More than one instance of coordinator

Hello,

So far I have used one machine. Each node works on exactly one machine. I use hadoop indexer for loading batch data.

I am going to run second instance of coordinator on other machine. Is it possible that it speed up process of loading batch data?

Hi Tom,

No it will not speed up loading, coordinator doesn’t do any loading work, it just assign segments.

In order to improve or speed loading you can think about either adding more historical nodes or tweak the parameter replicationThrottleLimit
The maximum number of segments that can be replicated at one time.

see http://druid.io/docs/latest/configuration/coordinator.html#dynamic-configuration.

More information about your use case/ performance might help to give a better answer.

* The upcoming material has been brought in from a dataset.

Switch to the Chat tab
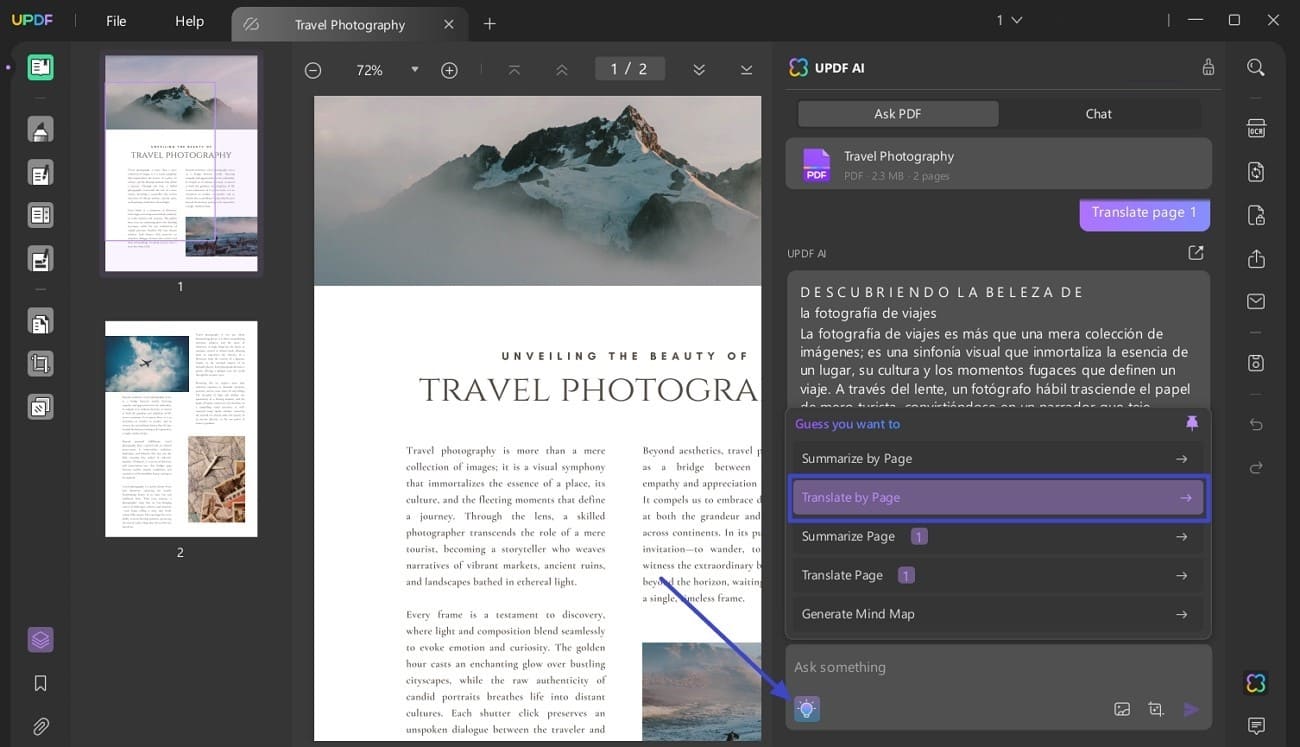The image size is (1300, 747). 1098,113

The best way to speed up batch ingestion is to leverage a remote Hadoop cluster to build Druid segments. The param Slim mentions only controls how fast segments are replicated, not how fast data is made available. Is your bottleneck how fast segments are getting created or how fast they are getting loaded after they are created?

Hi Fangjin Yang,
Btw, I’m a big fan of you & druid!. I kind of wanted to use this thread to ask a related question - Currently I have built a cluster to hold 30 days worth of data - Each day is about 30 GB (raw size) - So total is about 900 GB worth of data. Batch indexing 1 day’s worth of data takes about 7 hours

Cluster configuration:

  • Broker : 8 Core, 61 GB - 1 nos

  • Historical/Middlemanager : 8 Core, 61 GB - 3 nos

  • Coord/Overlord/Metadata/Zookeeper : 8 Core, 30 GB - 1 nos (all in 1 box)

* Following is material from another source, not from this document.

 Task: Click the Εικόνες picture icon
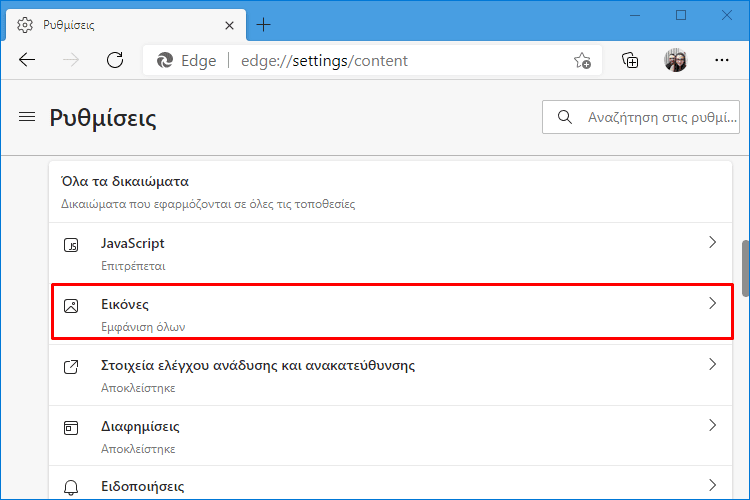pyautogui.click(x=71, y=306)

I have 8 worker tasks in each historical nodes and here is the middle manager configs:

[ec2-user@ip-172-31-22-182 druid-0.9.1.1]$ more conf-aws-edit/druid/middleManager/jvm.config

-server

-Xms64m

-Xmx64m

-XX:MaxDirectMemorySize=10240m

-Duser.timezone=UTC

-Dfile.encoding=UTF-8

-Djava.io.tmpdir=/mnt/druid/runtime/var/tmp

-Dhadoop.hadoop.tmp.dir=/mnt/druid/runtime/var/druid/hadoop-tmp

-Djava.util.logging.manager=org.apache.logging.log4j.jul.LogManager

[ec2-user@ip-172-31-22-182 druid-0.9.1.1]$ more conf-aws-edit/druid/middleManager/runtime.properties

druid.service=druid/middleManager

druid.port=8091

Number of tasks per middleManager

druid.worker.capacity=8

Task launch parameters

druid.indexer.runner.javaOpts=-server -Xmx12g -Duser.timezone=UTC -Dfile.encoding=UTF-8 -Djava.util.logging.manager=org.apache.logging.log4j.jul.LogManager

druid.indexer.task.baseTaskDir=/mnt/druid/runtime/var/druid/task

HTTP server threads

druid.server.http.numThreads=40

Processing threads and buffers

druid.processing.buffer.sizeBytes=1073741824

druid.processing.numThreads=8

Hadoop indexing

druid.indexer.task.hadoopWorkingPath=/mnt/druid/runtime/var/druid/hadoop-tmp

druid.indexer.task.defaultHadoopCoordinates=[“org.apache.hadoop:hadoop-client:2.3.0”]

I have set numThreads to 8 and sizeBytes to 1GB - What is the difference between worker capacity and numthreads? I have set both to 8 and the box is a 8 core box. In my case, what should be ideal configuration so that I’m able to load the data into Druid with few minutes? Is it possible?

You were mentioning about a remote hadoop cluster doing the indexing - Can you pls. elaborate more on this how to do this and how to get it to Druid?

Your help is deeply appreciated!!

Thanks,

Uday.

Hi Uday,

Do these docs on batch ingestion help? They describe leveraging a remote cluster for faster batch ingest.

https://imply.io/docs/latest/ingestion-files